When I was in grad school (FYI, I attended two very selective programs). I met students that made me question how they were admitted. Not everyone who attends a prestigious program has earned it, there are some people who squeeze in through the cracks


it’s almost like I explicitly said “of course there are weak students in top-ranked programs”


my point was that the majority of students at the most competitive schools (and to be fair i did neglect to mention the legacy/rich kid faction of every elite university's student population, which is certainly real but typically quite small) have accomplished something significant -- grades, creative work, professional success -- to have been able to stand out in the applicant pool enough to be accepted.


for further context on u of h, check out the work of that program's most vocal archinect ambassador here. those who know u of h's program won't be surprised.

Dec 26, 18 3:52 pm

It is Patagonia vests in the Ivory Tower now, just to clear up the confusion.

Dec 27, 18 10:46 am

the 4th-tier alumni (uc denver, eh?) are really coming out of the woodwork for this thread.


Um, it's more like 5th-tier now that they hired the former Dean from UT Arlington. Trust the splines go to the better school.


Avoid UTSA, its improving, but I did not enjoy my experience enough there to recommend it. The one positive is I managed to tailor my experience to suit my goals and needs but there is little reason to not go to any other school in Texas.

There are some great professors that are invaluable but the administration and policies at the school are awful.

Dec 28, 18 5:16 pm

Also. Texas Tech in Lubbock also has an Accredited 5 year B. Arch. I have several friends that went there and they all seemed to enjoy it and landed solid jobs. I hear their focus is a lot more technical and suited towards licensure which I particularly appreciate.

Dec 28, 18 5:20 pm

They used to have the 5 year BArch. They changed the program awhile back to the standard 4-2. The curriculum is more technical in lieu of the more fantastical that comes out of some programs. There is consideration given to building code, HSW, and structural analysis and systems integration even in studio.


What makes UT Arlington's undergrad program "okay"? 

Do employers/professionals look down on the schools output?

I was actually thinking about attending as an undergrad.

Jan 10, 19 1:14 pm

a decent number of UTA undergraduates go on to excellent graduate schools and have accomplished graduate projects (though they rarely acknowledge having attended UTA once they do). do not attend UTA if you can get into UT Austin or Rice though. even if your work is excellent, the question of "why the hell did you go to UTA instead of a good school" will always follow you. and if you're just thinking of UTA because your family lives in Dallas or some such bullshit, you deserve to go there.


If you want to live in Dallas and work around Dallas when you graduate, UTA is a perfectly fine school. If you want to move to a different area of the state or have the option of going somewhere else, I'd consider UT Austin or Rice. Their national reputations are the best in the state.

PROVIDED MATERIAL:
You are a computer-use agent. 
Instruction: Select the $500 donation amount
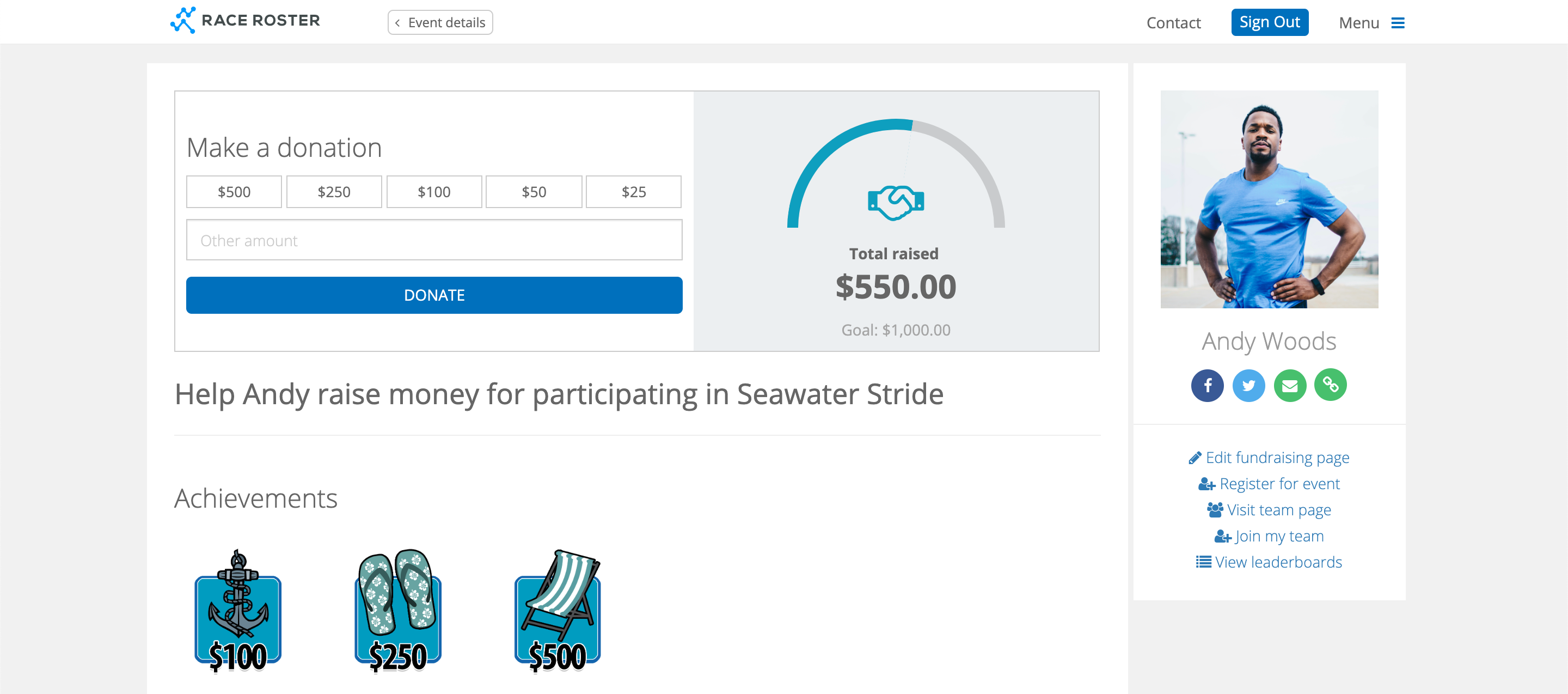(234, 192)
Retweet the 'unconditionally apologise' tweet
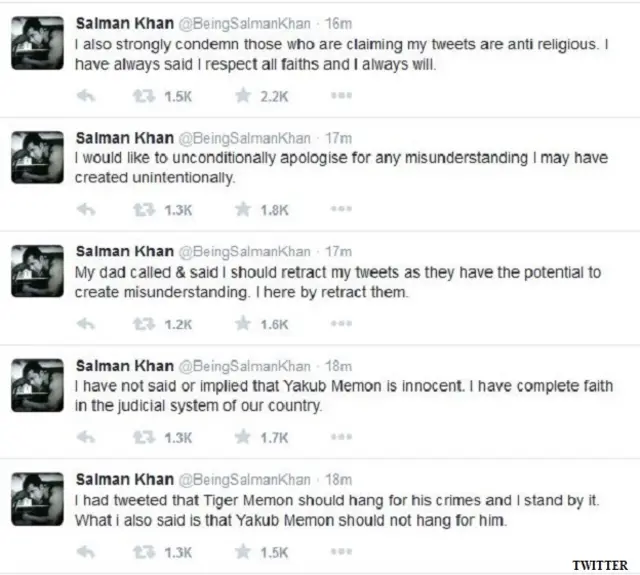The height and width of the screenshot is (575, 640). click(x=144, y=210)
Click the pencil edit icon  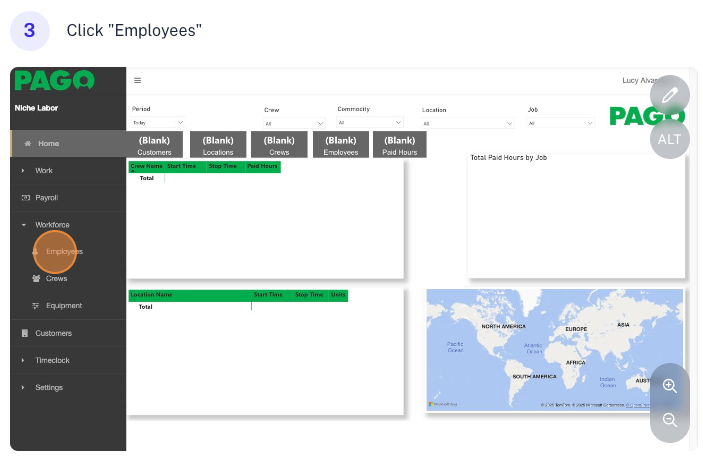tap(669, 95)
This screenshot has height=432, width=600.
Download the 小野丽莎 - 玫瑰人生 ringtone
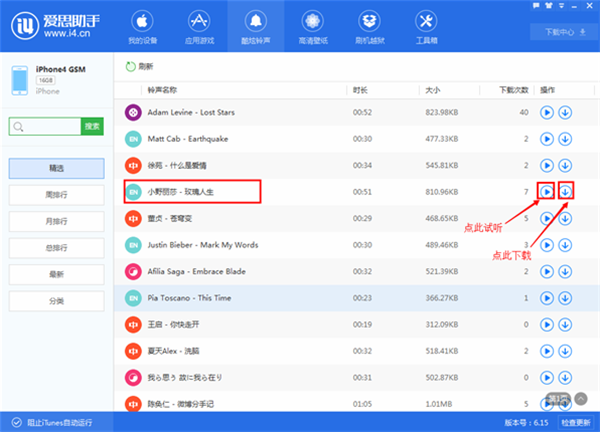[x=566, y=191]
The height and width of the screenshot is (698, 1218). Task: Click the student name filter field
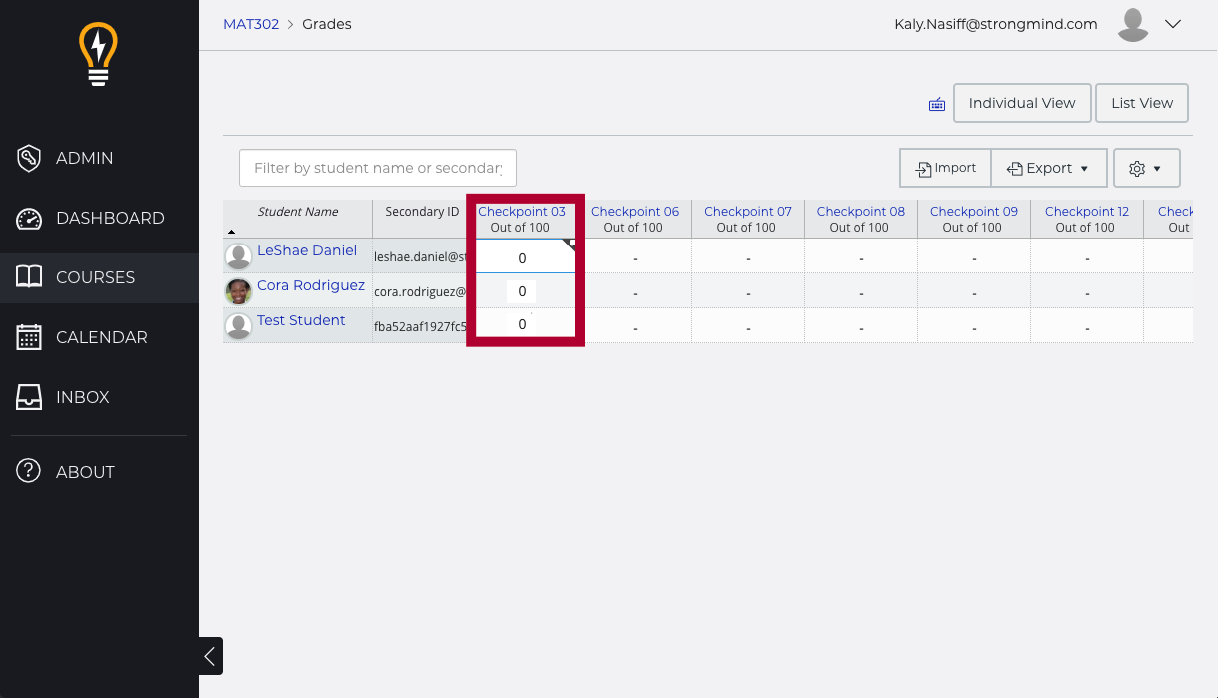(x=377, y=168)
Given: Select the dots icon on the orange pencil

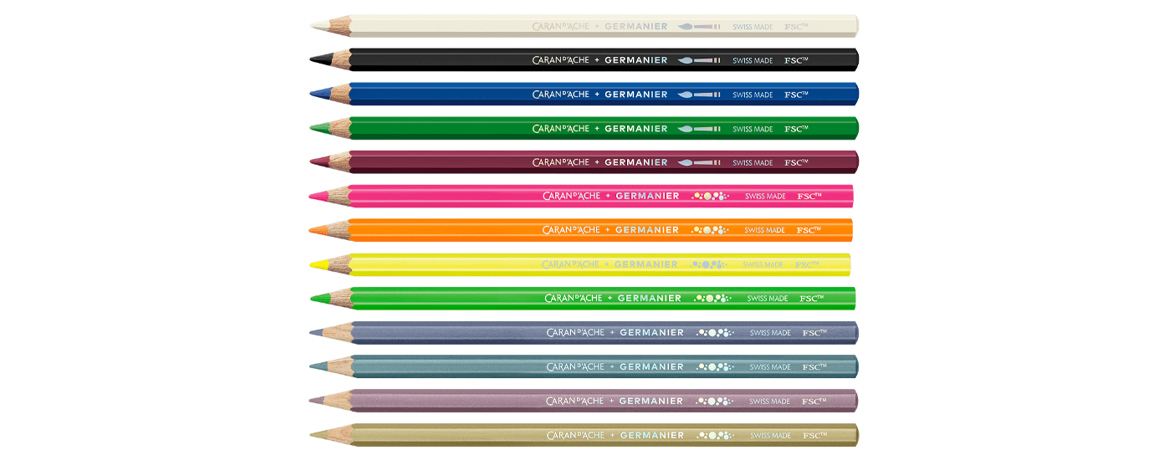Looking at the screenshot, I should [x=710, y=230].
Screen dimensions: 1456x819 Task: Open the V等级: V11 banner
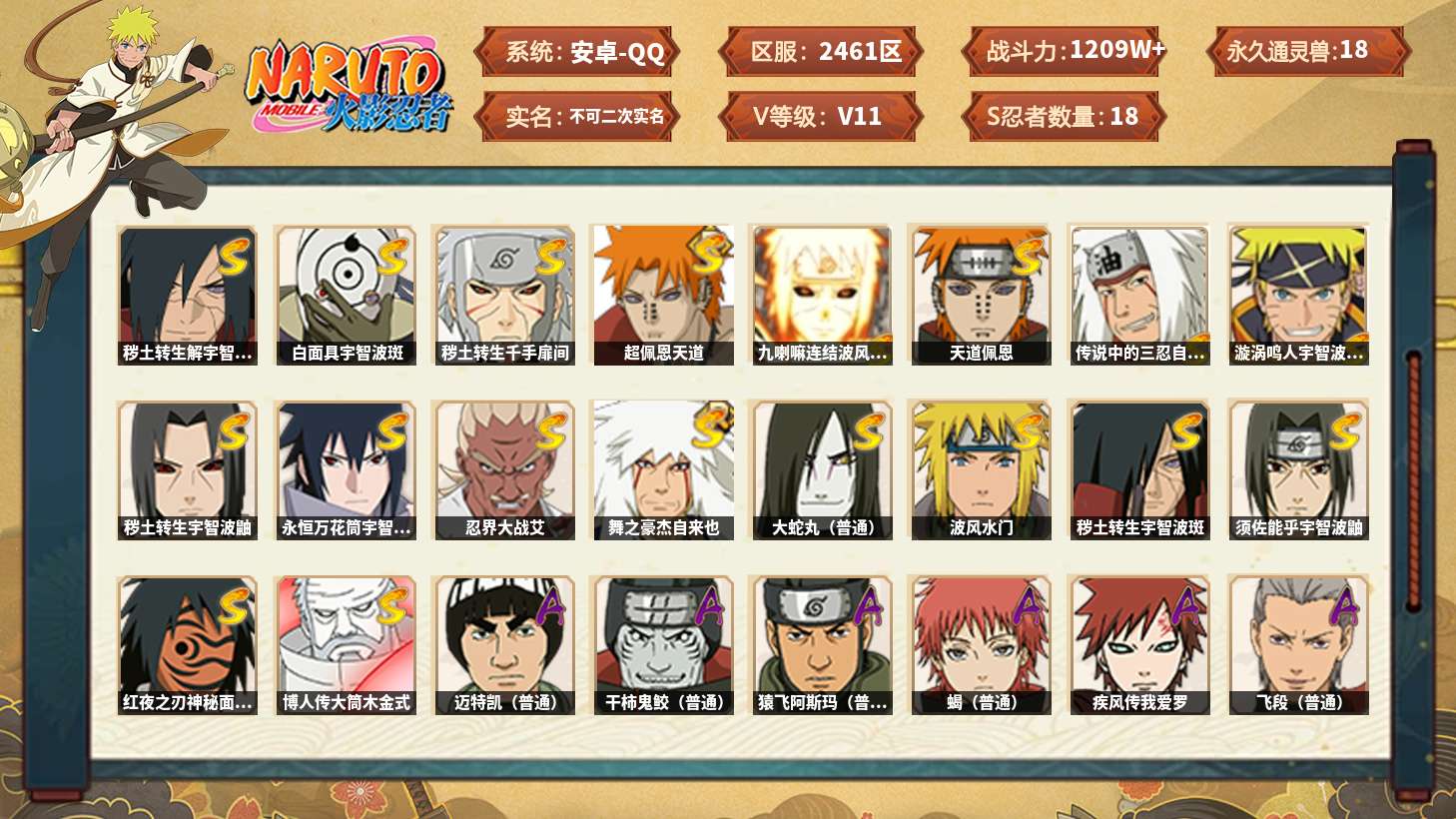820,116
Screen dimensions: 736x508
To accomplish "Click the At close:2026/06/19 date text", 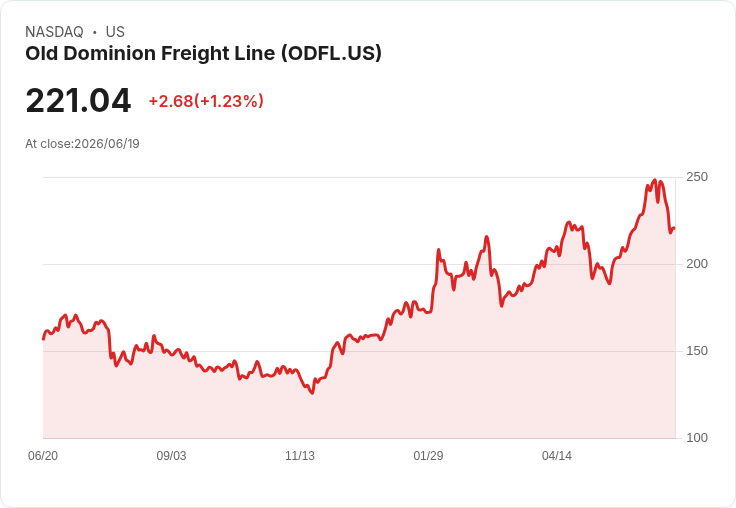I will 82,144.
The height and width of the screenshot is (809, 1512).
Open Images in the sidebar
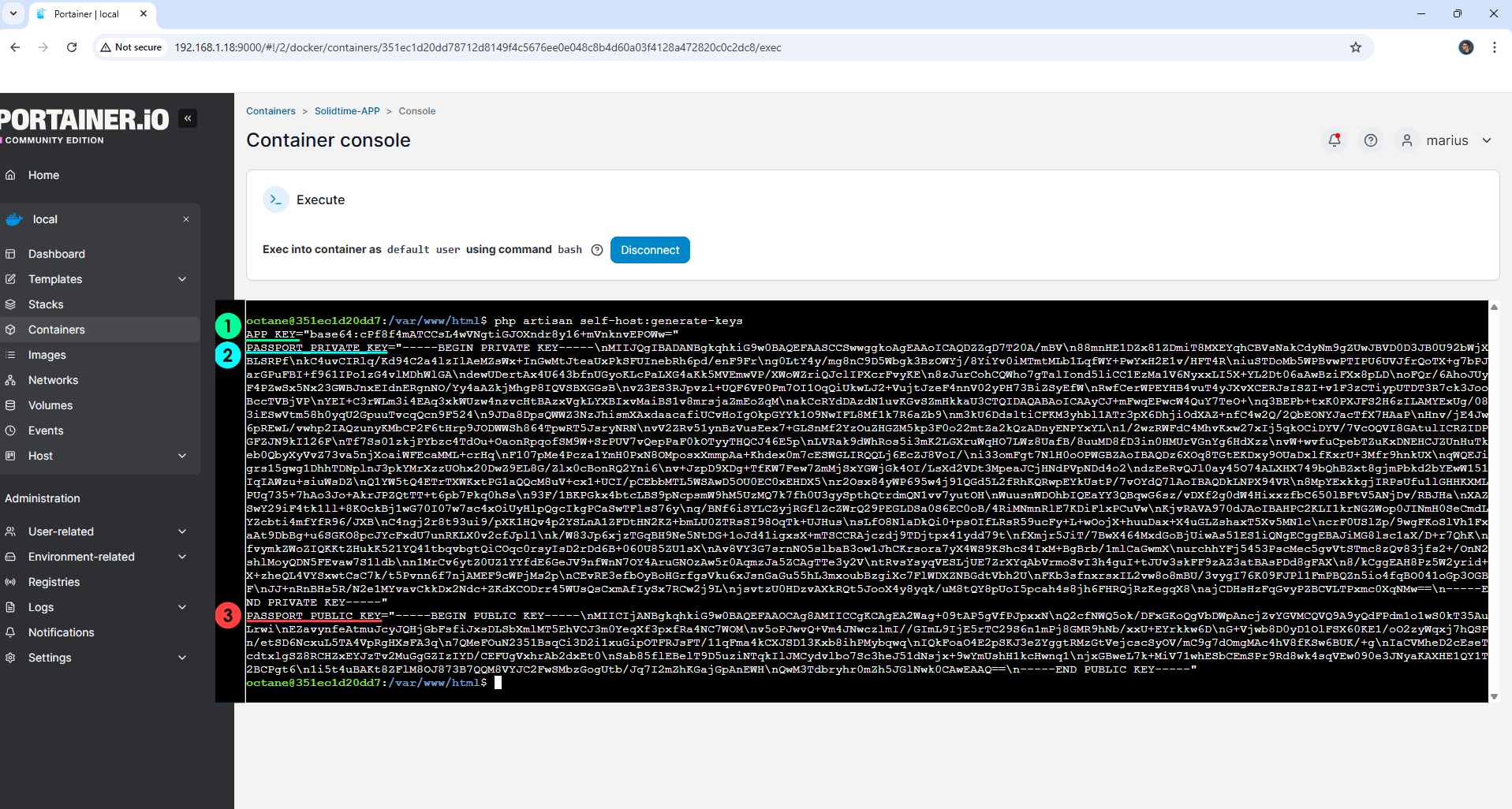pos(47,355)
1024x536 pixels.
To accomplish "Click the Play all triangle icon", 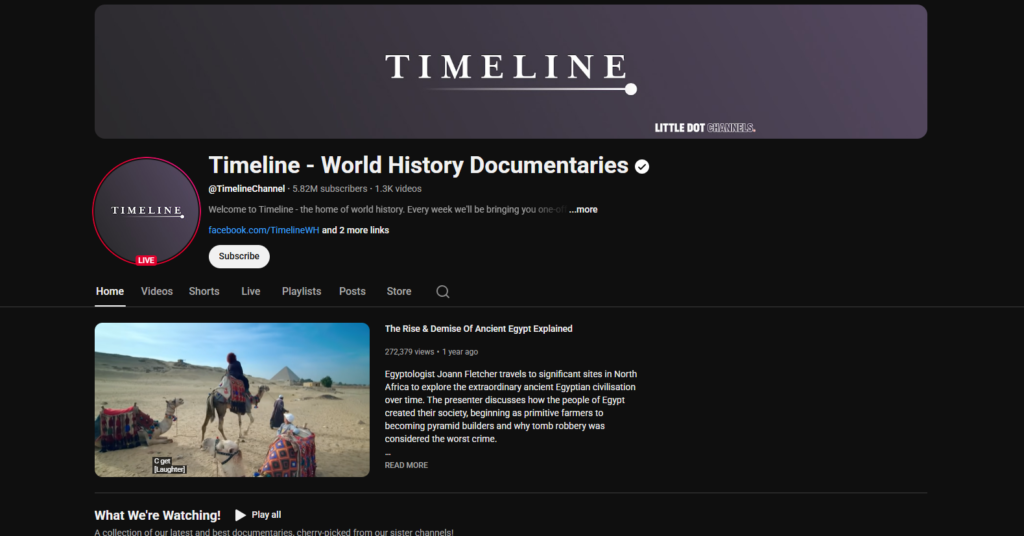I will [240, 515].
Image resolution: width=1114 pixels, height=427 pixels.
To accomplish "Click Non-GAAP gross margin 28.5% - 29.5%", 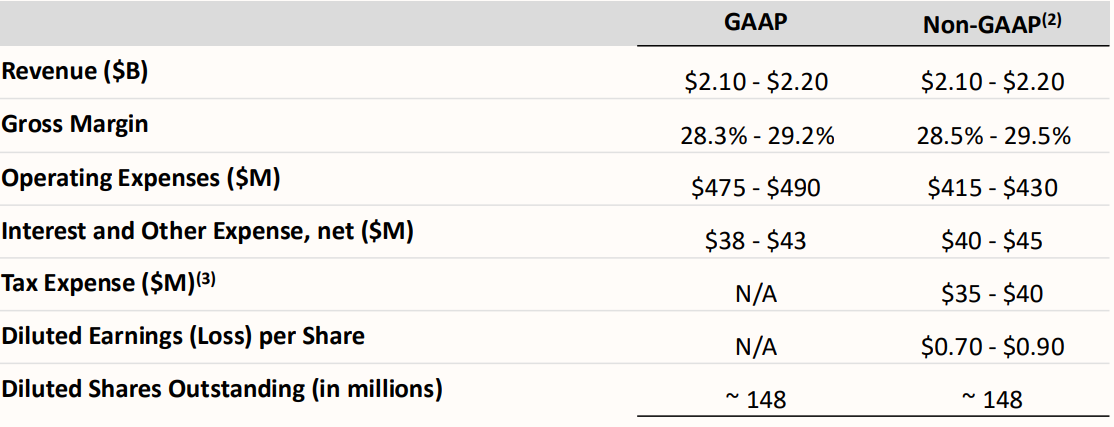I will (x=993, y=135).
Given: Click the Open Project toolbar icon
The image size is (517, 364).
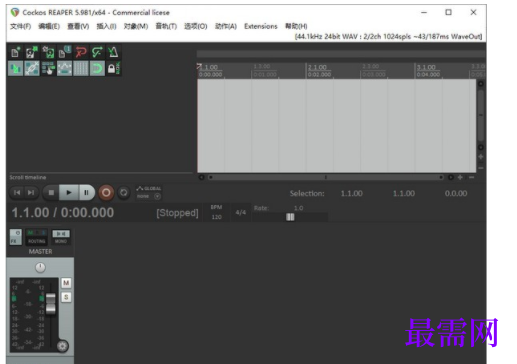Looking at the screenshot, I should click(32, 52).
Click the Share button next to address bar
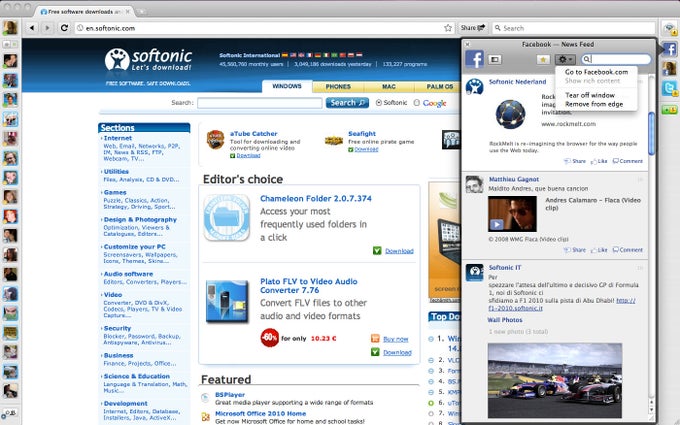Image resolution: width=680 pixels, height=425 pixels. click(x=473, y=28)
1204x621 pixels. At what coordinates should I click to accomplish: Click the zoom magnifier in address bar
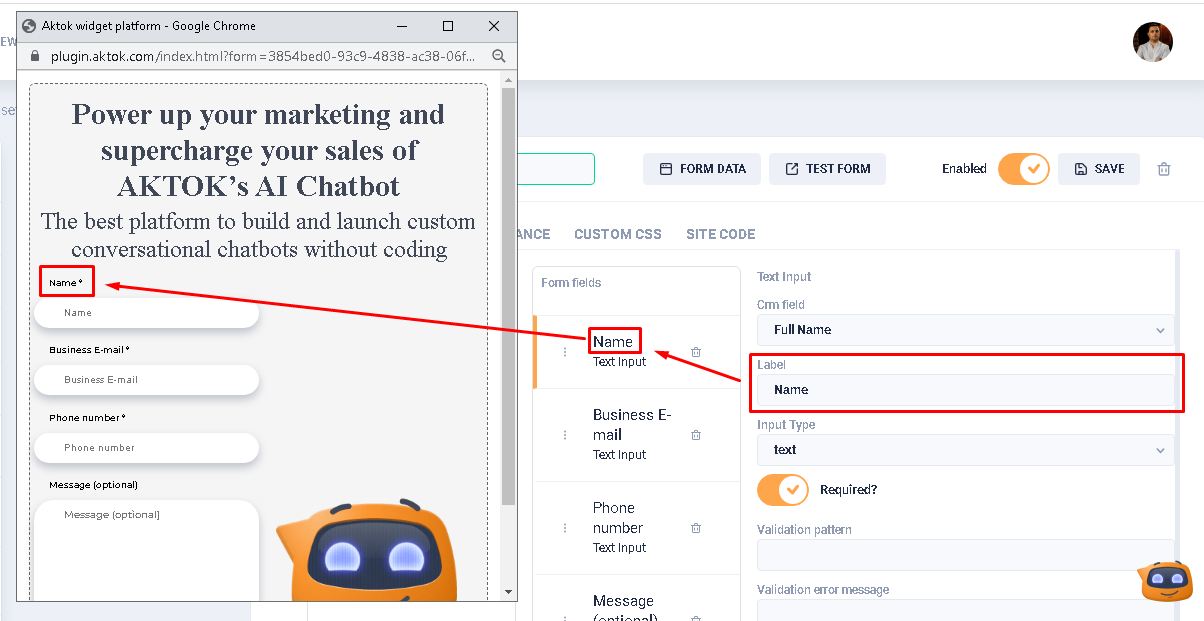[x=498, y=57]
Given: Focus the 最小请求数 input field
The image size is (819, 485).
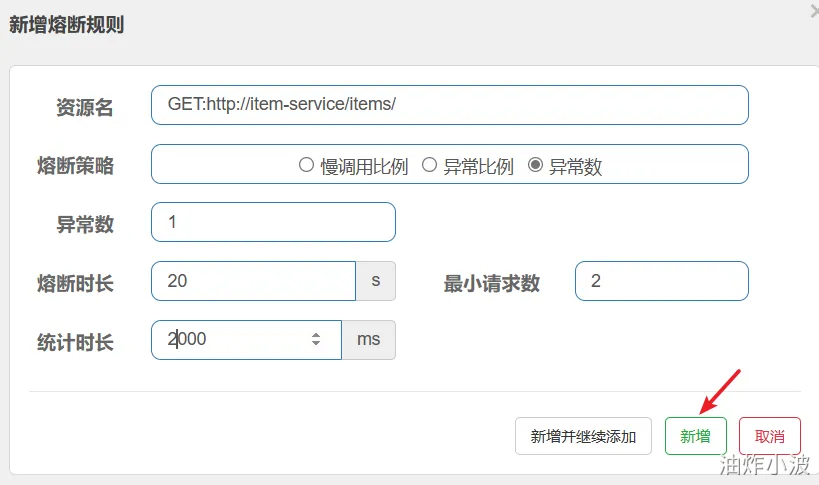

EXERCISE 1: In the forum thread on architecture schools, substitute "UT San Antonio" for "UTSA" and write out the passage that begins at the words "It is Patagonia" and stops after "school are awful.".
EXERCISE 2: List every date-and-time stamp that appears in the forum thread on architecture schools.
The lines that come after the forum thread on architecture schools are separate material.

YOUR RESPONSE 1:
It is Patagonia vests in the Ivory Tower now, just to clear up the confusion.

Dec 27, 18 10:46 am

the 4th-tier alumni (uc denver, eh?) are really coming out of the woodwork for this thread.


Um, it's more like 5th-tier now that they hired the former Dean from UT Arlington. Trust the splines go to the better school.


Avoid UT San Antonio, its improving, but I did not enjoy my experience enough there to recommend it. The one positive is I managed to tailor my experience to suit my goals and needs but there is little reason to not go to any other school in Texas.

There are some great professors that are invaluable but the administration and policies at the school are awful.

YOUR RESPONSE 2:
Dec 26, 18 3:52 pm
Dec 27, 18 10:46 am
Dec 28, 18 5:16 pm
Dec 28, 18 5:20 pm
Jan 10, 19 1:14 pm